Dennis D. McDonald (ddmcd@ddmcd.com) consults from Alexandria Virginia. His services include writing & research, proposal development, and project management.

DRM is just the Tip of the Iceberg

David Berlind's How the portable player tail wags the DRM and operating system dogs (ZDNet, April 25, 2006) is a good indicator of why I haven't written much about DRM here lately.

I started writing about DRM last year when I realized its use in music CD's threatened my lifelong music collecting hobby. Now that I've pretty much given up buying music, DRM has become a spectator sport for me.

In Berlind's discussion of Real, Microsoft, and Apple, he points out the role that DRM plays in supporting a (theoretically) closed hardware/software infrastructure that a limited number of participants manage in order to control music distribution and access. (I say "theoretically" because DRM does not stop large scale piracy.) In this system intellectual property rights (and artistic creativity) take a back seat to exclusion of non-participants from the system. The whole concept of copyright's idea of advancing "science and the useful arts" seems almost quaint given the inherently anti-competitive and exclusionary nature of today's evolving media supply and delivery chains.
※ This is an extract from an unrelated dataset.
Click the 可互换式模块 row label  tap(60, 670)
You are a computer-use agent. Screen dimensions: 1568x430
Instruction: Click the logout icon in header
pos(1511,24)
While open and free distribution of digital music may struggle on in its current form, the legislation-enabled lockdown of video is well on its way. Already we see the strangling of technological innovation by requiring that video signals be degraded if displayed on industry-disapproved display devices. Some legislators seem willing to do the bidding of the industry giants to protect their monopolies, all in the guise of "anti-piracy." But what the legislators are really doing is protecting outmoded business models and supply chains, and preventing technological innovation. In this situation, DRM is secondary and just another tool in building a closed system.

It reminds me of the war between 45rpm and 33 1/3 rpm phonograph records. Initially incompatible, eventually players and adapters were introduced that enabled the two record formats to be played interchangeably on the same device. Everyone benefited -- the artists, the customer, the record companies.

That would never happen today. Congress would pass a law making it illegal to sell multi-speed record changers. Stores caught selling those little yellow adapter discs that you put into the hole in the 45rpm record would be slapped with a "cease and desist" letter.

Back to Berlind's article. He talks about the portable players that form an important part of the delivery chain for media (e.g., the iPod). Portable players are fed by compatible collections of DRM enabled media that will play only on a specific set of devices. These portable devices are really small, specialized computers designed to communicate with systems that meet specific technical criteria. In that respect they are not unlike the ubiquitous set top boxes we have today in cable TV distribution systems. Those, too, are produced by legislatively protected monopolies that have a vested interest in anticompetitive pricing practices.

In both cases -- music and cable TV -- we see legislation being used to restrict interchangeability and competition. In both cases, an "anti-piracy" theme is used as a justification for restricting the operation of a free market.

There's probably no way around using the legislative arena to combat such practices. Failing that, other tactics include developing an underground economy in unrestricted media, or just refusing to purchase restricted media.